The heir (son 3),who is one of the legatees under the will has to release his rights over the properties by executing and registering a release deed in faovur of oothers.

Guest
(Expert) 22 December 2010
(1) Firstly, any beneficiary shall send a notice to the Executor (Second son) asking him to come forward and execute the Will by fixing a time-frame.

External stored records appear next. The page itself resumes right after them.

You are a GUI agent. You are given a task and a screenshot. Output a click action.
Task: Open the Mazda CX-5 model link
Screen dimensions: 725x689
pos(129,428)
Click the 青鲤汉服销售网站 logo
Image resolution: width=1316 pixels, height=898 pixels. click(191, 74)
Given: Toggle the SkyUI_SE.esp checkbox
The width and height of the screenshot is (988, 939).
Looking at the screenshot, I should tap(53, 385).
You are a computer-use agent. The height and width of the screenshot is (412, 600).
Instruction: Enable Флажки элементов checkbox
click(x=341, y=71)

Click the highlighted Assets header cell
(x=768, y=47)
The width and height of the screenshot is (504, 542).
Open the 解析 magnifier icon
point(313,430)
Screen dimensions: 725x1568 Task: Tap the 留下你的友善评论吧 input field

(2) Second son is bound to perform the Testator's Command. Otherwise, any beneficiary can set the law in motion and move the High Court for execution of the Will. The High Court will cause a notice to the Executor. If he doesn't turn up, the Court has inherent jurisdiction to step into the shoes of the Second son and do justice in handing over the property bequeathed to the petitioner-beneficiary and all others concerned.
Saptarshi Paul
(Querist) 23 December 2010
thanks to all experts but i need few more advice :-
As per s.subramanian sir's view, that The heir (son 3),who is one of the legatees under the will has to release his rights over the properties by executing and registering a release deed in favor of others. but again stamp duty will be paid for the share of Son-3 and again to get succession certificate stamp duty have to pay for whole property. Is not it costly, Simply obtaining NOC by way of Affidavit from said Son-3 is not enough ?
kindly tell me what amount of stamp duty should be necessary for RELEASE DEED is it similar to Sale/ Gift deed.